Photo of the Day: Sen. Ron Johnson, Rep. Paul Ryan and GOP presidential candidate Mitt Romney at a pancake breakfast in Wauwatosa, Wisconsin, April 1, 2012 (Darren Hauck/Courtesy Reuters). Photo of the Day: Sen. Ron Johnson, Rep. Paul Ryan and GOP presidential candidate Mitt Romney in Wauwatosa, Wisconsin, April 1, 2012 (Darren Hauck/Courtesy Reuters).

A spokesperson for GOP presidential candidate Mitt Romney’s campaign said President Obama “should release the notes and transcripts of all his meetings with world leaders” (NationalJournal), amid the ongoing campaign controversy over comments  Obama made to Russian President Dmitry Medvedev.

The Democratic National Committee responded (Politco) with a statement from a former Defense Department official, who said: “Our friends around the world need to trust that they can speak with the President of the United States in confidence, and that these conversations will not be politicized during an election. Such a dramatic and unprecedented step would undermine the ability of the United States to successfully conduct foreign policy at a time when our nation faces numerous challenges abroad.”

On Face the Nation Sunday (CBS), Vice President Joe Biden defended those comments, in which Obama said he would have more flexibility on missile defense after the elections, from Romney’s extended criticism, saying that the president was simply stating the obvious. Biden and other Democrats argue Romney does not have a good grasp of foreign policy (Bloomberg).


President Barack Obama over the weekend urged voters to pressure Congress to make necessary tax code changes to keep the United States competitive and its economy improving.

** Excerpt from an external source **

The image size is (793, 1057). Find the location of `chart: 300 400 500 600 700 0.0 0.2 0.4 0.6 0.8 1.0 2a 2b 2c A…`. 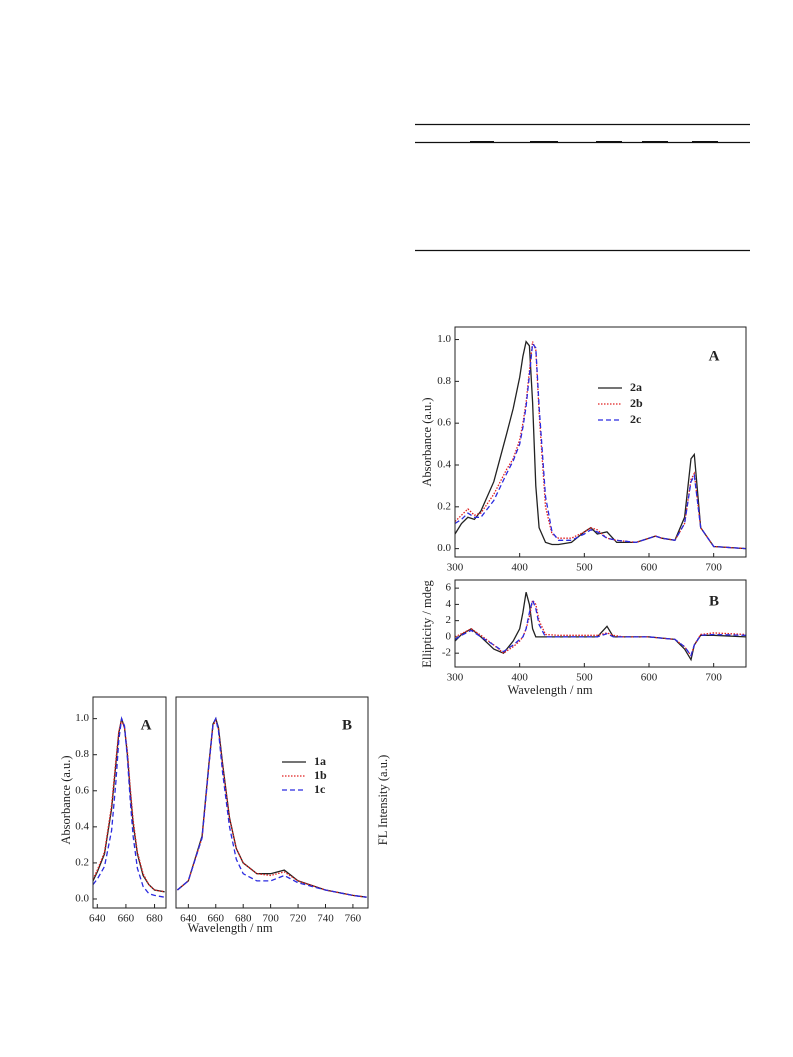

chart: 300 400 500 600 700 0.0 0.2 0.4 0.6 0.8 1.0 2a 2b 2c A… is located at coordinates (584, 450).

The country cannot afford to “keep investing in things that will grow our economy and keep us secure” while giving tax breaks to the wealthy, he said. The Senate is set to vote early this month on the so-called Buffett Rule, which would require taxpayers who make more than $1 million a year to pay at least a 30 percent tax rate on their entire income.

Romney also focused on the economy (WashPost) while campaigning in Wisconsin. “In short, government must make America the best place in the world for entrepreneurs, innovators, small business and big business — for job creators of all kinds,” he said.


Republican presidential hopeful Newt Gingrich, on Face the Nation (CBS), said that the Obama administration’s energy policies are keeping oil prices from dropping in the same way natural gas prices have gone down as U.S. production has risen, discounting the suggestion that turmoil in the Middle East and increased demand from China also factor into pricing.

“Nobody in Washington has noticed the revolution in technology which should make America the leading oil producing country in the world,” Gingrich said.


Ron Paul, also on Face the Nation, argued for policy change on Afghanistan (CBS), given the war’s mounting cost and increasing voter opposition. “Seventy-five percent of the American people said, we have had enough,” Paul said. “It’s cost us too much money. It’s time to come home.”

Paul also said that while he likes Mitt Romney “as a person,” he would not run on a ticket with — or possibly not even endorse him as the Republican nominee — because they differ too much on the economy and foreign policy.